━━━━━ RECORDED INFORMATION ━━━━━
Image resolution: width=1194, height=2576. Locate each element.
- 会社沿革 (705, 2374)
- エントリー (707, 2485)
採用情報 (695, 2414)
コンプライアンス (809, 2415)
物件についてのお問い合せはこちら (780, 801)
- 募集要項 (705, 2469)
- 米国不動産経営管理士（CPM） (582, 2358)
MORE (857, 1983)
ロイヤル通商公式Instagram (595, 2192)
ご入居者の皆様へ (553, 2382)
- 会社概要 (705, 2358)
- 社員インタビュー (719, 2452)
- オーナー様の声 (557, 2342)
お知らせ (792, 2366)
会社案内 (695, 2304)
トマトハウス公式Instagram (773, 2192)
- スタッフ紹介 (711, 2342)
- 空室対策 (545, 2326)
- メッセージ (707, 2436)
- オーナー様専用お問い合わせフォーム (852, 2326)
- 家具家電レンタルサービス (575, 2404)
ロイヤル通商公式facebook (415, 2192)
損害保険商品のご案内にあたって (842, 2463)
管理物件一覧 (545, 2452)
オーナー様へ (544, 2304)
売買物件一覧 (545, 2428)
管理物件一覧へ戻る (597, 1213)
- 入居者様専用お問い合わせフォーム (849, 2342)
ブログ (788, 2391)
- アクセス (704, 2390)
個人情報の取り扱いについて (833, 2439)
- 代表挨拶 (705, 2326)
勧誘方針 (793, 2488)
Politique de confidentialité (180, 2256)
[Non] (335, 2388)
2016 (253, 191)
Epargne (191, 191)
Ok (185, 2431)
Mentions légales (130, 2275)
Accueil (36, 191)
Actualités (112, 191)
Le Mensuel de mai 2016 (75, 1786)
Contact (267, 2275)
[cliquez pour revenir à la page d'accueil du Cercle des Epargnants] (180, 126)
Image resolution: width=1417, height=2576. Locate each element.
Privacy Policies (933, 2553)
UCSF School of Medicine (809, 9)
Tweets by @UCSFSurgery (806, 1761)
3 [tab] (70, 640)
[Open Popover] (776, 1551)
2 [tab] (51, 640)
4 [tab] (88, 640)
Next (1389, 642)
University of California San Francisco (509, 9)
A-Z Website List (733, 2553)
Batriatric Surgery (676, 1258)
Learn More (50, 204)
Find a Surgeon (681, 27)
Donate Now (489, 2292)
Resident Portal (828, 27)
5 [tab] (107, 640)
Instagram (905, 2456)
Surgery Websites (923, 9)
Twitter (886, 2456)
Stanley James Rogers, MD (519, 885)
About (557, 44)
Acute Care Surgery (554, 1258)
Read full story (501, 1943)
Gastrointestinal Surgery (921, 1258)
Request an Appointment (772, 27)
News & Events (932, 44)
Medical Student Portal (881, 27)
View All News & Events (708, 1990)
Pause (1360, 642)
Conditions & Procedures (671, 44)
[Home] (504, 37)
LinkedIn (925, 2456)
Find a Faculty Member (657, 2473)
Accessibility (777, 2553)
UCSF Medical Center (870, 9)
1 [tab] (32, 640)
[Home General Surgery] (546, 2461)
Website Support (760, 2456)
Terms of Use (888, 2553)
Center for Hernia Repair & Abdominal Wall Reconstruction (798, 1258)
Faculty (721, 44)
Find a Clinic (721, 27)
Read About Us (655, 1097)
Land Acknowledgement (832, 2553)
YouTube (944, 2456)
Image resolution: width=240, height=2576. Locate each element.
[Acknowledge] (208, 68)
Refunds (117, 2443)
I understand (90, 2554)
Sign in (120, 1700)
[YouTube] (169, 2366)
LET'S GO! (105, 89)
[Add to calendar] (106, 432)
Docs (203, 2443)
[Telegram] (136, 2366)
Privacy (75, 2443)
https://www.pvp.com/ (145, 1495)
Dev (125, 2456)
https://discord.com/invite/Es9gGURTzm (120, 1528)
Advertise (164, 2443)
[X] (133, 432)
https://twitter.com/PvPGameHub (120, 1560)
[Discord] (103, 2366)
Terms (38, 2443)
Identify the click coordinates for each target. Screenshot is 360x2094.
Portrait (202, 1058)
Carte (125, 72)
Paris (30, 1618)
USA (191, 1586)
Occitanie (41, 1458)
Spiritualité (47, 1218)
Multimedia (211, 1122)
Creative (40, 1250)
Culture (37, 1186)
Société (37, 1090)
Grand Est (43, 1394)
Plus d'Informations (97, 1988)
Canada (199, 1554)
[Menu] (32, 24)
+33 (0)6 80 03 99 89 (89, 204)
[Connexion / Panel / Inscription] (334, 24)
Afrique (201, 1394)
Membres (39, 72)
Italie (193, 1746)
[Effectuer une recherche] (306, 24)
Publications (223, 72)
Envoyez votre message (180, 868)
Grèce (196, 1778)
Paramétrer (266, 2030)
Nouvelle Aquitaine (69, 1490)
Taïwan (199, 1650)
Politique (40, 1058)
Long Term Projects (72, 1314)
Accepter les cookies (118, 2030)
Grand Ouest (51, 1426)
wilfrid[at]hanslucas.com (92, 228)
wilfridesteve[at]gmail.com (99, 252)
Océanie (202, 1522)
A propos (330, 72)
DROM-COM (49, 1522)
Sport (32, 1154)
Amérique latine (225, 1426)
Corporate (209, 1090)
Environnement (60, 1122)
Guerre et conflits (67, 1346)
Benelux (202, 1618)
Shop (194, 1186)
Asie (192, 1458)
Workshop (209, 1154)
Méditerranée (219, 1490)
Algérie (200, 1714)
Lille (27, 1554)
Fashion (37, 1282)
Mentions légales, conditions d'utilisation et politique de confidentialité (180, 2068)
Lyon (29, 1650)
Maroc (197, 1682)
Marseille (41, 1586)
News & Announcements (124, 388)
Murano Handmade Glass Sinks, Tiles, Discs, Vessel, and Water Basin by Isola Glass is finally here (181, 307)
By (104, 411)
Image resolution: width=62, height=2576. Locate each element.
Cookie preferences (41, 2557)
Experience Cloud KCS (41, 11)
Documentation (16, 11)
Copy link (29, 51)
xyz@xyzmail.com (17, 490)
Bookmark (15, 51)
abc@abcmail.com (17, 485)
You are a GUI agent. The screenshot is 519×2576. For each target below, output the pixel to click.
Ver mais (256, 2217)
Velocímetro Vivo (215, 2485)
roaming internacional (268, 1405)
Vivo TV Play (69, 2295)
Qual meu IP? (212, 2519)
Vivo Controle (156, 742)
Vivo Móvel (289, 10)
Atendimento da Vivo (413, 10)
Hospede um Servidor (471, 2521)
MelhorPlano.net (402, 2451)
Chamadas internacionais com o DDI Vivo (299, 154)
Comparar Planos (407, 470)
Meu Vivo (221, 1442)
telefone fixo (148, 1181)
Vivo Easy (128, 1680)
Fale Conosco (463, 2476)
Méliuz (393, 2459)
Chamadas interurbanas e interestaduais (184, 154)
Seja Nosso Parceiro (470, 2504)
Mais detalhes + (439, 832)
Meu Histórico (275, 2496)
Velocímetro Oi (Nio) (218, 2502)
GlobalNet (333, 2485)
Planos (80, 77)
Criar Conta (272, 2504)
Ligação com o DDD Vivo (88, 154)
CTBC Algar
━━━━━
Look through the entries above and quote exactly the lines from the line with "xyz@xyzmail.com (17, 490)" to the line with "MelhorPlano.net (402, 2451)", counting both of those lines.

xyz@xyzmail.com (17, 490)
Bookmark (15, 51)
abc@abcmail.com (17, 485)
You are a GUI agent. The screenshot is 519×2576. For each target below, output the pixel to click.
Ver mais (256, 2217)
Velocímetro Vivo (215, 2485)
roaming internacional (268, 1405)
Vivo TV Play (69, 2295)
Qual meu IP? (212, 2519)
Vivo Controle (156, 742)
Vivo Móvel (289, 10)
Atendimento da Vivo (413, 10)
Hospede um Servidor (471, 2521)
MelhorPlano.net (402, 2451)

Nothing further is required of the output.